三十一話 込められた想い㊀
真と勝志は、万里を囲う砦、長城の守備に戻った。相変わらず敵の姿は見えないが、厳戒態勢は続いている。
真は見張り台で、手に入れた宝剣、叢雲を構える。力強く降ったり、クルクル回したり、戦闘に備え、手足の如く扱えるよう鍛練した。
叢雲は、片手でも両手でも扱いやすいサイズと重量をしている。多少無茶をしても、曲がったり、刃こぼれしない頑丈さもあり、真にはピッタリのものだった。
「いい剣だ。でも……何だか石みたいだ」
幽世に入らずに見る叢雲の姿は、そっけなく地味で、石刀のようであった。しかも、この状態での切れ味は、ナマクラ以下で、道連れを使うことで漸く真価を発揮した。
真は、懐いていない飼い主には従わない犬のような性質を感じた。まるで、剣が優れた幽玄者を見極め、使い手を選んでいるかのようだった。
「俺のデストロイヤーも、石みてーなんだよな」
真の愚痴を聞いた勝志も、貰った防具を身に付けて、シャドーボクシングをしていたが、首を捻った。
「それは本当に石らしいよ」
「マジ!?」
真は勝志に、超がコッソリ言っていた事を教えてあげた。防具は、特別な物を使うより、使い捨てられる物を使うべきらしい。
真は、別に叢雲に懐いて貰おうとは思わず、小太刀に付けていた鎖を外し、此方に接続した。元々、柄尻には紙垂か何かが付けられるようになっていて、名残りの紙を千切ってそこへ繋ぐ。こうする事で、万が一取り落としても、道連れ使わず引き戻せる上に、何となく言う事を聞かせられる気がした。
そんな剣だか、今の真にとっては大切な事を教えくれた。叢雲を使い熟すには、真が優れた幽玄者でなければならない、という事だ。
道連れを怠らず、己の全力を示す。幻獣カルキノスを後退させた氣弾。あれを放った時のポテンシャルを、常に引き出せれば理想的だ。

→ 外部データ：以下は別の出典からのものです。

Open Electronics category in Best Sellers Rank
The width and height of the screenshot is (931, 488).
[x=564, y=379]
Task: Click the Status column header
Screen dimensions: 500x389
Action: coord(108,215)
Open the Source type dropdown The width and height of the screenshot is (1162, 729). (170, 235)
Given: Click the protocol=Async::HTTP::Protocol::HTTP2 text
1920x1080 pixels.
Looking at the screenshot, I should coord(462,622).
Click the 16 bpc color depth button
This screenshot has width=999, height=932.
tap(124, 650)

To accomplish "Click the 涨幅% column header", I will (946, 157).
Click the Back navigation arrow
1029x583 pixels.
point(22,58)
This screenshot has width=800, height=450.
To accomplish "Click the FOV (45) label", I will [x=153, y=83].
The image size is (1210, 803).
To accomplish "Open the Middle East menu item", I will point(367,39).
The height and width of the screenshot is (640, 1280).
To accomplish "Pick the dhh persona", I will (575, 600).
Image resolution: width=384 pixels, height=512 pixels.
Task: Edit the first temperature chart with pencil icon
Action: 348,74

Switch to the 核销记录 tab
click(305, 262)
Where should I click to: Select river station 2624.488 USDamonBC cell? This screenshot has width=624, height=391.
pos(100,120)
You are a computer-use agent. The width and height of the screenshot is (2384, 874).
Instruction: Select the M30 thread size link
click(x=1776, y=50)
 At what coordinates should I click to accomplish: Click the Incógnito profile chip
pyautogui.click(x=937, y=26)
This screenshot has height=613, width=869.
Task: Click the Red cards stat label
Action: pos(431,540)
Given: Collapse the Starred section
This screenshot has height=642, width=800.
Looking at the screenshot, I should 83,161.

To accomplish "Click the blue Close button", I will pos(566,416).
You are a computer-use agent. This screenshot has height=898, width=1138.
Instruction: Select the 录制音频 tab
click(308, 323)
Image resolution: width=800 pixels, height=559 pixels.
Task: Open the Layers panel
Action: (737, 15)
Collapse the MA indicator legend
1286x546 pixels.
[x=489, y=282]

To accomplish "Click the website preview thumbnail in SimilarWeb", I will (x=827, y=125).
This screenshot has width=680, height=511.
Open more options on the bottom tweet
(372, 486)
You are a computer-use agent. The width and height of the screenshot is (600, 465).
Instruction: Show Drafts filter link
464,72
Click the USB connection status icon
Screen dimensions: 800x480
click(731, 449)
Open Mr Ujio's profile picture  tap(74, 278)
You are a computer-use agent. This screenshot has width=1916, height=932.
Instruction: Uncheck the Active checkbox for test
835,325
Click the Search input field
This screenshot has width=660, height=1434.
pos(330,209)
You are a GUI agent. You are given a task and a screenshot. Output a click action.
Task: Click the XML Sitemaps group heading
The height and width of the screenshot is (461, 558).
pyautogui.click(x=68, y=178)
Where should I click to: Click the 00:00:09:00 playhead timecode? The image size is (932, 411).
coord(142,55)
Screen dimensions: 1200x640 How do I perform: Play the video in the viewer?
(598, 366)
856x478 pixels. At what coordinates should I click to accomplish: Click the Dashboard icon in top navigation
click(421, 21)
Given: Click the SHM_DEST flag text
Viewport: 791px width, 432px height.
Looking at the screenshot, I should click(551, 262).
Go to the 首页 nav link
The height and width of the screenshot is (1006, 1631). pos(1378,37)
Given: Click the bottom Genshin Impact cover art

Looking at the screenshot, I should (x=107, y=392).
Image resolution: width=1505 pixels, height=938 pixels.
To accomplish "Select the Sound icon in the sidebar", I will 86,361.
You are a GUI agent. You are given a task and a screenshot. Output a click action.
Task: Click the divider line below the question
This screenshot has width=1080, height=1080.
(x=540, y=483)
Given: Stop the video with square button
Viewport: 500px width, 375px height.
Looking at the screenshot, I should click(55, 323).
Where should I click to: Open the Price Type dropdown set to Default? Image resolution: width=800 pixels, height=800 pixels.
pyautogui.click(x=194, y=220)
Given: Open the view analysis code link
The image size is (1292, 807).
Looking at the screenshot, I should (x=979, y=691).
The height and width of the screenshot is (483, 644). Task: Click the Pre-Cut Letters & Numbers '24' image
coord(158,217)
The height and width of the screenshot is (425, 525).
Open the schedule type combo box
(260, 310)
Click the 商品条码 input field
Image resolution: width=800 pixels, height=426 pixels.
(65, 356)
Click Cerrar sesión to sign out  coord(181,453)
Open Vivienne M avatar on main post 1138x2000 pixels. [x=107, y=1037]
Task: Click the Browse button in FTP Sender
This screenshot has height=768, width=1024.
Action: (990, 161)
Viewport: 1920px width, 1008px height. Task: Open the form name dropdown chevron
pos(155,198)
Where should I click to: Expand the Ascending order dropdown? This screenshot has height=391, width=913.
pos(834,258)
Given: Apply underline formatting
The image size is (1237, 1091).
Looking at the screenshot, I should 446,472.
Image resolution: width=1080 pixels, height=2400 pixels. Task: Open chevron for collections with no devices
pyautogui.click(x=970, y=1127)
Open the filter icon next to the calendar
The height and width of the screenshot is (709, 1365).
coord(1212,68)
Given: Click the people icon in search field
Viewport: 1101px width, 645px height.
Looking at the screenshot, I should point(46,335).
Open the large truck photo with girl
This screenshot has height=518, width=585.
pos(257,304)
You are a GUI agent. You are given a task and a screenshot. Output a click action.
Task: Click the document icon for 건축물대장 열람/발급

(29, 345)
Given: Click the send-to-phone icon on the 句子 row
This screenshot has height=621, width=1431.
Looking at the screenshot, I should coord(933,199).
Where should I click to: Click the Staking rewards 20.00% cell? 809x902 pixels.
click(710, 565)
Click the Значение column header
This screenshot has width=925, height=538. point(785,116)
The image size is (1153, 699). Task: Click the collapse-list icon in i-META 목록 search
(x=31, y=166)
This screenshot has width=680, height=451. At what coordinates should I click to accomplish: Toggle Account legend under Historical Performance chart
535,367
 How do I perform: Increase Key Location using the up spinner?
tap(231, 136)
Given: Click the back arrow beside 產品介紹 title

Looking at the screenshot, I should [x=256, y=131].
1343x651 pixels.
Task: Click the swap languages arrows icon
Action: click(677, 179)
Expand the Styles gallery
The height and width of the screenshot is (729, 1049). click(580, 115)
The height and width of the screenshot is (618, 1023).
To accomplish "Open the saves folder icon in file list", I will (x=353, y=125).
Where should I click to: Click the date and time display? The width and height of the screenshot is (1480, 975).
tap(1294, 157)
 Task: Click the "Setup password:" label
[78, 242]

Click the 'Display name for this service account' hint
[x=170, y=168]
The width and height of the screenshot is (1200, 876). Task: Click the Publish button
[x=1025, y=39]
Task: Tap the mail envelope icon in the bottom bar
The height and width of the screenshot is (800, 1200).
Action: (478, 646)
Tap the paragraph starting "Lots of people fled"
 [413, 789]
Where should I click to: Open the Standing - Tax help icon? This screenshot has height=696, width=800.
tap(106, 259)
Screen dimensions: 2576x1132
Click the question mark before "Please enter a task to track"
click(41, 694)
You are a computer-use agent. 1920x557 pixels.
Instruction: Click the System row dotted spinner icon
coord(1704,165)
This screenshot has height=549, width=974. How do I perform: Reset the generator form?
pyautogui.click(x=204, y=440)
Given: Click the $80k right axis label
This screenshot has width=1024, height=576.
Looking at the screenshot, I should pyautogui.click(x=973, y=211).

幽世の事を知る以前の真は、自ら危険に飛び込み、危機的状況で発揮される、自分の底力に頼っていた。しかし、幽玄者となった今は、その底力を、自らの意思で引き出さなければならない。
叢雲は、それが出来て初めて真に従う。真は、そう思っていた。
「あっ、真君、勝志君、いたいた! うわっ!」
真が剣を仕舞おうとしていると、清林組のファーが、神足で勢い良く見張り台にやって来た。気付いた真は道を開けたが、おっちょこちょいの彼女は減速し損ね、迂闊な勝志と衝突した。
「アイヤー……ごめん。大丈夫?」
「おし……おれは平気だ」
勝志を尻に敷いてしまったファーは、顔を赤くして慌てて立ち上がった。空蝉を使わず、一方的に衝撃を受けた勝志は、紳士的ではあったが、幽玄者同士で衝突事故を起こすのは、この組み合わせくらいだろうと真は思った。
別の守備位置にいるファーが、わざわざ訪れるとは何事かと思われたが、彼女はぶつかった際に落とした封筒を拾い、二人に手渡した。